None dared to arouse him, but lifting up their hands in silent terror, they gently closed the door, and crept softly down the staircase, leaving him alone with his dark and awful thoughts.

The sun was lighting up the east, and the dim clouds of night were rapidly changing their inky hue for the glorious tints of day; but there sat Learmont still with his head upon the table, and the glare of the many wax lights he had ordered, strangely mingling with the roseate tints of the coming day.

Oh, what awful images of horror and despair came marching in dismal troops through the brain of the blood-guilty man. Over and over again was the fearful tragedy he had been an actor in, exhibited to his shrinking imagination. Then he fancied himself alone with the mangled body of Jacob Gray. His feet were rooted to the floor of the room, and he thought the body rose, while Gray, with his long, ghastly-looking fingers dabbled in blood, strove to hold his eyes in their sockets—to replace the splintered pieces of his fractured skull, the while he glared at him, Learmont, with such a look of stony horror, that with a shriek the squire awoke, and stood in his chamber a picture of guilty horror, staring with blood-shot eyes at the wax-lights and the morning sunshine with a racking brain and a fevered pulse.

CHAPTER CXIV.

Albert’s Visit to Learmont.—The Squire’s Triumph.

After a time Learmont became more conscious of his situation, and a feeling of exhaustion coming over him in consequence of the fatigue, both of body and mind he had undergone, he partially divested himself of his apparel, and throwing himself upon the luxurious bed which was in the room, he soon dropped into a deep sleep, which was not visited and rendered hideous by any of the frightful images which had before been conjured up by his oppressed brain.

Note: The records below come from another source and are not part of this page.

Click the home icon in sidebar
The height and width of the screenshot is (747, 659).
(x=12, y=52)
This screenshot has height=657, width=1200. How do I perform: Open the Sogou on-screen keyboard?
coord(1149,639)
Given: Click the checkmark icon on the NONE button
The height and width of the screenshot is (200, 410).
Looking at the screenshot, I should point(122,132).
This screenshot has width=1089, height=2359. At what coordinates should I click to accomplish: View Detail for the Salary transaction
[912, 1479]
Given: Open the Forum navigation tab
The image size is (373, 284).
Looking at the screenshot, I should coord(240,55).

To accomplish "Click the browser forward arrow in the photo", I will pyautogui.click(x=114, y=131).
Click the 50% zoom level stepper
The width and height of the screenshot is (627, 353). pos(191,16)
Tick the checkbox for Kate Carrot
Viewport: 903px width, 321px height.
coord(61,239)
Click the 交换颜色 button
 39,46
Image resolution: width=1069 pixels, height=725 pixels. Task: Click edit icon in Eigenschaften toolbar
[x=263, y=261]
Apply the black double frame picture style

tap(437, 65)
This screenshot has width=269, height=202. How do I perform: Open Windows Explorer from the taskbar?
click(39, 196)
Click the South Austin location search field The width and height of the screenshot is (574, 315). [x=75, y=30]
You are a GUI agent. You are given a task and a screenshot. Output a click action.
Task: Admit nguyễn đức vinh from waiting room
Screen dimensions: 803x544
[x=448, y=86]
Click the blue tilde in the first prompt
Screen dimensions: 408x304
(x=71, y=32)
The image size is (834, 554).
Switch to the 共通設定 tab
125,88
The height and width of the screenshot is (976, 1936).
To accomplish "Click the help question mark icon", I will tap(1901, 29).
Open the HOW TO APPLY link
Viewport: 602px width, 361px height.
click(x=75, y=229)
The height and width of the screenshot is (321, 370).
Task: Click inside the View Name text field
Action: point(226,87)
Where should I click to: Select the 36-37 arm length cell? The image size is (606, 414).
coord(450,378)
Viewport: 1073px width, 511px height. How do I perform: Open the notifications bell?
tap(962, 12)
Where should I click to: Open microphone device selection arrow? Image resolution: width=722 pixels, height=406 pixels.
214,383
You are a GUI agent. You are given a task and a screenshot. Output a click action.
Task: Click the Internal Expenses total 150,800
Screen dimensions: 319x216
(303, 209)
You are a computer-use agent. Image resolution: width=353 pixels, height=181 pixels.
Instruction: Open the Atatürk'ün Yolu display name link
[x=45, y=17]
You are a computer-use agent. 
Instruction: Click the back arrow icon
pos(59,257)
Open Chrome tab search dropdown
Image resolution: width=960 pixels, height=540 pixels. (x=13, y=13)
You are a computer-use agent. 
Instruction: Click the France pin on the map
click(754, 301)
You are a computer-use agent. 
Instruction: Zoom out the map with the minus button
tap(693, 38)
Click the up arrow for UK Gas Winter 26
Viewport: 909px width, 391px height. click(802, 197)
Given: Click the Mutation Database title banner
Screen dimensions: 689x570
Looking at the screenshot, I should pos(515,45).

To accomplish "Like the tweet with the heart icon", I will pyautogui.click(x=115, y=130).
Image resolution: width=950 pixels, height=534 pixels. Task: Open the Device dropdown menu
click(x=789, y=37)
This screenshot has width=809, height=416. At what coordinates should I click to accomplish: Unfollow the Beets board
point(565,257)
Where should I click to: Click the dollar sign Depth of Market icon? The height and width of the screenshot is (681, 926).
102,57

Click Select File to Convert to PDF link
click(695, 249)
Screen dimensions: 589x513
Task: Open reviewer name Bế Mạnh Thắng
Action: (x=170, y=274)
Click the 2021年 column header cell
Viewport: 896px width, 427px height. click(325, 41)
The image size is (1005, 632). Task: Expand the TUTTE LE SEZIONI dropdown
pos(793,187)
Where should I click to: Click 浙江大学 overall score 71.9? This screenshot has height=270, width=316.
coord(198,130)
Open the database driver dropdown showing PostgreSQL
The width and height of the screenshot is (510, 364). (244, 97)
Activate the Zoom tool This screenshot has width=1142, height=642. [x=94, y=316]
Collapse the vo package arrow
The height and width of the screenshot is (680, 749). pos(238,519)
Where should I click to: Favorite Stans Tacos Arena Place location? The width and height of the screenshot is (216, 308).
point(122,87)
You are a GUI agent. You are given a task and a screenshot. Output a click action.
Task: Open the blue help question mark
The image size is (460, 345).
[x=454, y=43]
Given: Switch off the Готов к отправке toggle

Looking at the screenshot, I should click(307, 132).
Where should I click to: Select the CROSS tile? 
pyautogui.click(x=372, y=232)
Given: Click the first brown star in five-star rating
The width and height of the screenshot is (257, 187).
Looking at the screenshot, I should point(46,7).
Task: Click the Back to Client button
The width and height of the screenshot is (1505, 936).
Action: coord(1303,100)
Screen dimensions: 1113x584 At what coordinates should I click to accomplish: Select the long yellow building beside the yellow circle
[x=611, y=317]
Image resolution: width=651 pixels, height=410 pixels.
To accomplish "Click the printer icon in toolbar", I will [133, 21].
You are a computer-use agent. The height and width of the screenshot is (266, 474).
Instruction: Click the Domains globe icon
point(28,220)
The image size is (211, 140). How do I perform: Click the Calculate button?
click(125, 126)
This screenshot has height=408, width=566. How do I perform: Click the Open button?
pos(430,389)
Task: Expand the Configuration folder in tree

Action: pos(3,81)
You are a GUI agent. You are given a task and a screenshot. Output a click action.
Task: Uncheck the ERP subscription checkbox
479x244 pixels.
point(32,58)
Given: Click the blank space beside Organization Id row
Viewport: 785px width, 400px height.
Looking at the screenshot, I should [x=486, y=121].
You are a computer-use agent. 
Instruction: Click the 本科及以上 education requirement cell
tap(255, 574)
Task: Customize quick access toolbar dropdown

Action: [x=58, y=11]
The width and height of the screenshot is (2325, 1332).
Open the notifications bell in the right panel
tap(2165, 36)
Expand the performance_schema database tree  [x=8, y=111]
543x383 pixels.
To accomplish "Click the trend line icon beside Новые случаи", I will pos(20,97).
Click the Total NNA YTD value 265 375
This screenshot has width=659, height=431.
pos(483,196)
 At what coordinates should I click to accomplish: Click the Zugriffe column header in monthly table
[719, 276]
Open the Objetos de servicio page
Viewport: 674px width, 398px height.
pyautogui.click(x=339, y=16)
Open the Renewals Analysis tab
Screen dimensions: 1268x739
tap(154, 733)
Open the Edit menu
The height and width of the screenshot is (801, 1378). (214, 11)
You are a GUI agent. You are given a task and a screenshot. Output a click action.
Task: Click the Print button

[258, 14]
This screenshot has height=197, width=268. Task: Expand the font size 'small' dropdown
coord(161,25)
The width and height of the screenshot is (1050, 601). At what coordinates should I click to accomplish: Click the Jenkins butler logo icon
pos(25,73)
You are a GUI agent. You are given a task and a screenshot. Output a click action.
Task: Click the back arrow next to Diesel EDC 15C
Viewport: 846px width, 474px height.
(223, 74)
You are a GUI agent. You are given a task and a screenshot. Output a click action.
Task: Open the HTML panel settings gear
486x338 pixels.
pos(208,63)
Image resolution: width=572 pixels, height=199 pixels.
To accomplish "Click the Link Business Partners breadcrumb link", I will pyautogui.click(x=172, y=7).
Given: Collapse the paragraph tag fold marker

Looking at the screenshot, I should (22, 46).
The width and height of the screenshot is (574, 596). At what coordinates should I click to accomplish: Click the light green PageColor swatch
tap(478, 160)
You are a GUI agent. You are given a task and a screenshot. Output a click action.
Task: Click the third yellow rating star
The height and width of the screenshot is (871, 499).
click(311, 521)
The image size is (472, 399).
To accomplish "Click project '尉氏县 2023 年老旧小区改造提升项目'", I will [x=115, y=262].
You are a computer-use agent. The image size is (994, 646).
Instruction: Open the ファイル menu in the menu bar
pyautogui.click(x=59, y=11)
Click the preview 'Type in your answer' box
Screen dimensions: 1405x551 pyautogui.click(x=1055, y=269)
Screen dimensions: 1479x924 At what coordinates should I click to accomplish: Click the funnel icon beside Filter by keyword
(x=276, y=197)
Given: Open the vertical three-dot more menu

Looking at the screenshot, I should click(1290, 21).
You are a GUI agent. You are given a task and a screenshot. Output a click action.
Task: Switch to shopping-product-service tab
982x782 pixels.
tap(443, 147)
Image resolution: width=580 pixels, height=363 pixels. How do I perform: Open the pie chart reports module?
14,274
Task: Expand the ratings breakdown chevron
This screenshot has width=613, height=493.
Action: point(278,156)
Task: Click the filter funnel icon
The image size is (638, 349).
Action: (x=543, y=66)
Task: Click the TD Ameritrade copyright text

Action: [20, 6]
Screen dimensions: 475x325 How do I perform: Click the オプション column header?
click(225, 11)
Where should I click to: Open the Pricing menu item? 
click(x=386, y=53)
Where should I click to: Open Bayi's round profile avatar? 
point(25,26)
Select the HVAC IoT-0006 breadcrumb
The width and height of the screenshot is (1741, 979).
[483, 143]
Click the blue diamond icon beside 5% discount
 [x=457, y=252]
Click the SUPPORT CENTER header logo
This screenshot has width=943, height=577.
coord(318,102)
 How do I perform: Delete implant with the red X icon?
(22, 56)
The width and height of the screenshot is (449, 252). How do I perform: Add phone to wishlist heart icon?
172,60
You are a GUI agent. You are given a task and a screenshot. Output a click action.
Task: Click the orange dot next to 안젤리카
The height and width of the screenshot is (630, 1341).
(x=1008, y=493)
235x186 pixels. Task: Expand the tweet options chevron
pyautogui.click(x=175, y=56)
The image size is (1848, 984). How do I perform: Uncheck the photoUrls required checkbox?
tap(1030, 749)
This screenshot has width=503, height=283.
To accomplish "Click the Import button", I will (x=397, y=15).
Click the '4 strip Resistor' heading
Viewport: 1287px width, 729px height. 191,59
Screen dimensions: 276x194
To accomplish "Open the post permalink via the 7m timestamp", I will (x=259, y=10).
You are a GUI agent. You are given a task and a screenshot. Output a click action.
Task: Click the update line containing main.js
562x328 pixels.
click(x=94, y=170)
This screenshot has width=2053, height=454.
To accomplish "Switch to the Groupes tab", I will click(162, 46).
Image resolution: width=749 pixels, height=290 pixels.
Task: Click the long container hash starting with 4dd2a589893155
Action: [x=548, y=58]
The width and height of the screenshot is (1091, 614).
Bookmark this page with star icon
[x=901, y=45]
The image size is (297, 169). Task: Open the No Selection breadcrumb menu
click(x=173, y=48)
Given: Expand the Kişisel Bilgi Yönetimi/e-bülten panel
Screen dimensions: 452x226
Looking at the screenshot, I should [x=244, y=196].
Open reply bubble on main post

It was some four hours or more before he again awakened, and then he found himself much refreshed both bodily and mentally. He ran over in his mind accurately all the circumstances of his present position, and now that his cooler judgment had sway, and the horror of the recent events he had passed through was beginning to subside, he inclined more and more to his previously expressed opinion, that Jacob Gray had not really written any confession, but had merely pretended to have such a document always at hand, for the purpose of aweing him and saving his, Jacob’s life, from any attempt on the part of either of his great enemies.

Learmont rose and paced his room in deep thought, and then, while he stood as it were upon a mine, which, did he but know it, was ready to explode beneath him, and hurl him to destruction; a feeling of self-satisfaction began to creep over him, and he re-assured himself into a belief that he must have materially bettered his situation by the destruction of Gray.

“It must be so,” he muttered. “There is no confession written, and Gray was not only a heavy expense, but would, no doubt, some day have played some serious trick in payment for the attempts which, to his knowledge, had been made against him. ’Tis well, then, he is dead—exceedingly well, for my worst enemy is gone. Britton will drink himself to death, surely; and as for the pretended papers he has, of such great consequence to me, as he and Gray ever affected they were, I now begin to think that like Jacob Gray’s written confession such a tale is merely invented as a bugbear to my imagination. Yes, I must be now in a better, a far better position, and the day will come, when I shall have no further fear of the stability of my fortunes.”